Dans son mot de bienvenue, le recteur de l’Université officielle de Mbujimayi, l’abbé Apollinaire Cibaka Cikongo, a salué l’implication et le parrainage du Président de la République à ce congrès, dont les objectifs s’inscrivent dans sa vision pour le pays.
« J’adresse mes salutations les plus distinguées à Son Excellence Monsieur Félix Antoine Tshisekedi Tshilombo, qui a accepté de parrainer ce congrès dont les objectifs rejoignent son projet de refonder notre pays pour en faire une nation à la hauteur de ses immenses ressources humaines, culturelles et matérielles », a-t-il déclaré.
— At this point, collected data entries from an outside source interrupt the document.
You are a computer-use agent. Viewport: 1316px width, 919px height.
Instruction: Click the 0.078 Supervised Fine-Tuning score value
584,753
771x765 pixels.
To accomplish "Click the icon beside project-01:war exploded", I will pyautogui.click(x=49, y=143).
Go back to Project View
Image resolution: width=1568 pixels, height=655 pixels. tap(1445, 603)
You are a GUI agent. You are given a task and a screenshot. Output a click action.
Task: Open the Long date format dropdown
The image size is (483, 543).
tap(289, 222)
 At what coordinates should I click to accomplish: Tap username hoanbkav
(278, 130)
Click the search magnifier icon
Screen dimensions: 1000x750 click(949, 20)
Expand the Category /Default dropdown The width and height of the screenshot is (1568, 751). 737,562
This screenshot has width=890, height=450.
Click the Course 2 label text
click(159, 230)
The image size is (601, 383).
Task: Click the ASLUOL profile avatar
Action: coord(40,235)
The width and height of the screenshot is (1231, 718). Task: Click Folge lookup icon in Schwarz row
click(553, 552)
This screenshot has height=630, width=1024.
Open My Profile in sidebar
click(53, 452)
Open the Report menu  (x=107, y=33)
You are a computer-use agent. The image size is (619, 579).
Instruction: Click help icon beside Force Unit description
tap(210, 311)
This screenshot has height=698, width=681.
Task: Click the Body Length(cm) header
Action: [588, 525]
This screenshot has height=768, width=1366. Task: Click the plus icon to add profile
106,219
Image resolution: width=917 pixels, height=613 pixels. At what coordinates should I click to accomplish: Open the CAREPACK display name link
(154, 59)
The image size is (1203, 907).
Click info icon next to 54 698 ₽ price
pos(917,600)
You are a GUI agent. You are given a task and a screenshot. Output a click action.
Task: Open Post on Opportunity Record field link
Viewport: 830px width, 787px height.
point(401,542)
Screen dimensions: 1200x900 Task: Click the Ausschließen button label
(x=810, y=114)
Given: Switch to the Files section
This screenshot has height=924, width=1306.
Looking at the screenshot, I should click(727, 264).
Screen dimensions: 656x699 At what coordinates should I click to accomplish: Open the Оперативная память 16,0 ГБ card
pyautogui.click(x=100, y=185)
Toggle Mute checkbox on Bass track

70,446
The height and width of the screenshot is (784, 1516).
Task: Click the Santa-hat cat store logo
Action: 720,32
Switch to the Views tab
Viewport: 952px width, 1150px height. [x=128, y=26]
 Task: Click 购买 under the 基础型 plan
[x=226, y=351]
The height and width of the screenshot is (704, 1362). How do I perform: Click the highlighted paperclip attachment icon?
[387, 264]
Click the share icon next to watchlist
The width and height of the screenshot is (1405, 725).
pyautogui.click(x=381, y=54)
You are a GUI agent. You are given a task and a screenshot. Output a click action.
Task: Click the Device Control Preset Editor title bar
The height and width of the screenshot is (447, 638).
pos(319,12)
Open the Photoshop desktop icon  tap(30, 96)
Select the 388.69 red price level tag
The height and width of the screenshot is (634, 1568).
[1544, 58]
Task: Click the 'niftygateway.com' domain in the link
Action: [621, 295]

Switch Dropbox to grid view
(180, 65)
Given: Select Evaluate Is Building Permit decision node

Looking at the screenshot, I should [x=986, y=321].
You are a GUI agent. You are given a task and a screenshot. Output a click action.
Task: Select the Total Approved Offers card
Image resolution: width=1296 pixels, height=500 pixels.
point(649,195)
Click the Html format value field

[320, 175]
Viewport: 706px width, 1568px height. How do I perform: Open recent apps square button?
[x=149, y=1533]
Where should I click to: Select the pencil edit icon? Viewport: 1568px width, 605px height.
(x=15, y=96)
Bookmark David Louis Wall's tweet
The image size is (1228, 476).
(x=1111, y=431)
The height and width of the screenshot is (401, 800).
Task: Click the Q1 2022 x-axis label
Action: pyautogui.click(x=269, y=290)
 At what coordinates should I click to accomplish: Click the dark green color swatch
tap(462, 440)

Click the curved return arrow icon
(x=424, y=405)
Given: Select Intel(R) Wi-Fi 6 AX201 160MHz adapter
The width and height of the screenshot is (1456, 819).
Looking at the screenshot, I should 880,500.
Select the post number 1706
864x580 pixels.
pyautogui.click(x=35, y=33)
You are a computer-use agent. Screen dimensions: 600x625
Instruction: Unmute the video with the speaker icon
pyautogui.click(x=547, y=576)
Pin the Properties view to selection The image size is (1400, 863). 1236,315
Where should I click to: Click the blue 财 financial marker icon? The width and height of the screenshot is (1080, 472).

Poursuivant son intervention, le professeur Cibaka Cikongo a insisté sur le rôle central du capital humain dans le développement du pays. « Nos véritables richesses ne résident ni dans notre faune, ni dans notre flore, ni dans nos eaux, ni dans nos minerais, mais dans le cerveau de chaque enfant, éduqué et capable de donner le meilleur de lui-même », a-t-il martelé.
Prenant part à cette première journée, le gouverneur du Kasaï-Oriental, Jean-Paul Mbwebwa Kapo, a souligné que les retombées de ces assises prendront leur essor à partir de cette province. Il a également rappelé que le devenir national passe notamment par la fin de la guerre imposée à la RDC.
Intervenant à son tour, le docteur Jean-Jacques Muyembe a indiqué que les académies sont apolitiques et jouent un rôle majeur dans le développement des sciences, des technologies, des arts et des lettres.
Clôturant la première journée, la ministre de l’Enseignement supérieur et universitaire a insisté sur l’importance d’une gouvernance des savoirs adaptée aux défis actuels. « Le Congo du troisième millénaire ne se construira pas sans une gouvernance des savoirs à la hauteur », a-t-elle affirmé.
Ces assises scientifiques se poursuivront jusqu’au vendredi 29 mai 2026.